2.3 Special Markers (Paralinguistic Tags)

These tags simulate non-verbal sounds and can be placed at any position. Some MUST be followed by corresponding onomatopoeia.

  • (laughing): Used to express hearty laughter.

    • Example: When he heard the punchline, he couldn't help it, (laughing) Ha,ha,ha!
  • (chuckling): Used for quiet, subdued laughter.

    • Example: That's quite amusing, (chuckling) Hmm,hmm.
  • (sobbing): Used to express sad weeping.

    • Example: She covered her face, (sobbing) and couldn't speak another word.
  • (crying loudly): Used for intense crying or wailing.

    • Example: The child was inconsolable, (crying loudly) waah waah!
  • (sighing): Used to express disappointment, helplessness, or fatigue.
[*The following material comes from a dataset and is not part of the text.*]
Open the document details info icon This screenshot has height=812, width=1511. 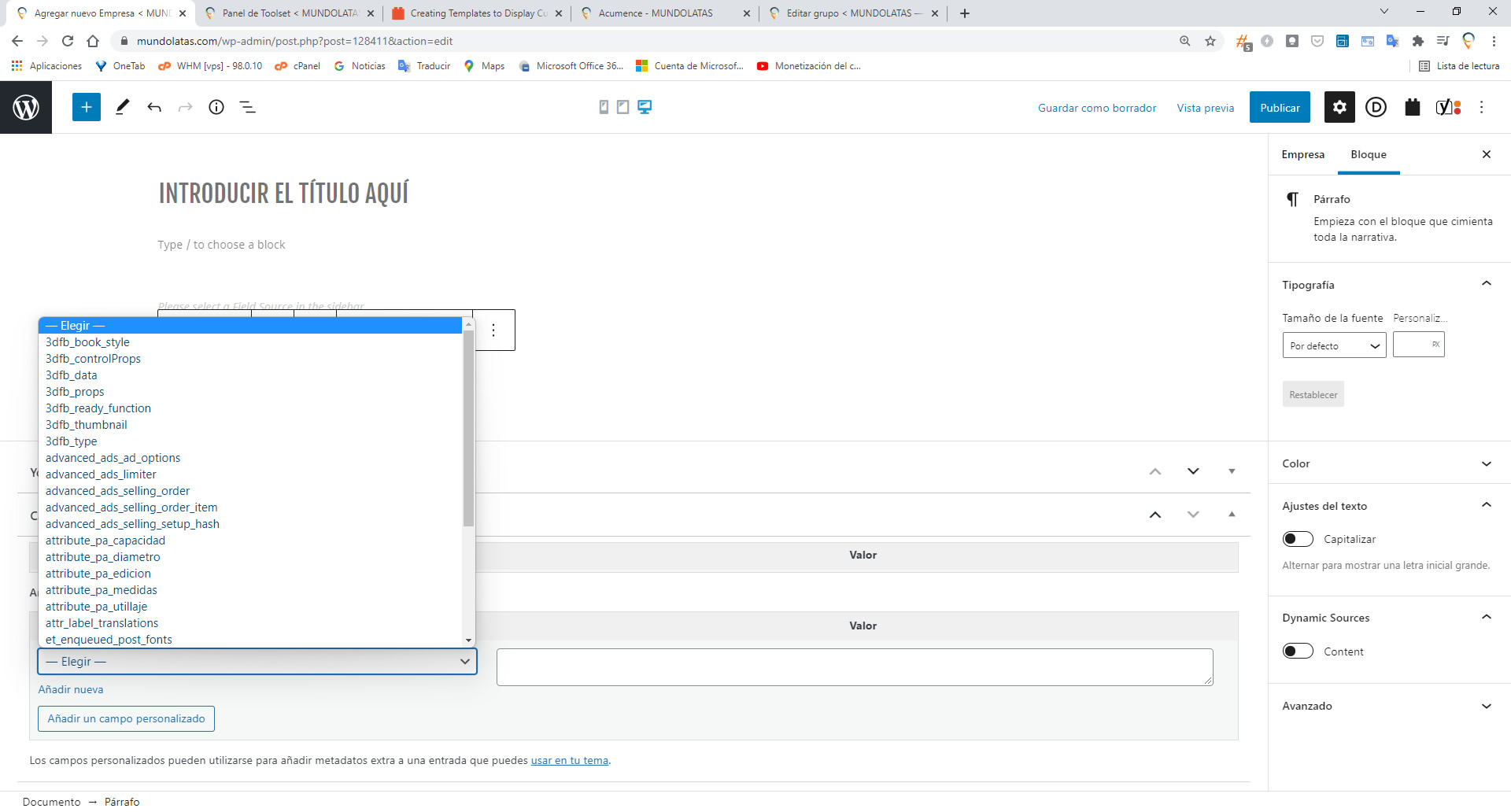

    • Example: How did things turn out this way... (sighing) sigh.
  • (panting): Used to simulate heavy breathing from exertion.

    • Example: After running up the stairs, (panting) he could barely speak.
  • (groaning): Used to express pain, frustration, or annoyance.

    • Example: When he saw the mess, (groaning) he shook his head.
  • (crowd laughing): Used to simulate multiple people laughing.

    • Example: The comedian's joke had everyone (crowd laughing) in stitches.
  • (background laughter): Used for ambient laughter sounds.

    • Example: Despite the serious topic, there was (background laughter) from the audience.
  • (audience laughing): Used specifically for audience reaction.

    • Example: The performer paused as the (audience laughing) filled the theater.

3. Advanced Usage & Combined Examples

Combine different tags to create layered and dynamic vocal effects.

English Example (demonstrating tag combination):

(angry)How dare you betray me! (shouting) I trusted you so much, how could you repay me like this?

4. Important Notes & Best Practices

  1. Follow Rules Strictly: Although English rules are less flexible, placing emotion tags at the beginning of emotional units usually yields the clearest effects.

  2. Prioritize Standard Tags: The official tags listed above have the highest accuracy rates.

  3. Use Descriptive Tags with Caution: Avoid creating tags like (in a sad and quiet voice). The model will likely read it aloud instead of executing the command. Use a combination of standard tags instead, such as (sad)(soft tone).

  4. Avoid Tag Overuse: Too many tags in a short sentence may interfere with the model. Use them purposefully.

  5. Be Aware of Known Issues: The pronunciation of some onomatopoeia (especially laughter or crying) may occasionally sound unnatural. This is a known issue we are actively working to improve.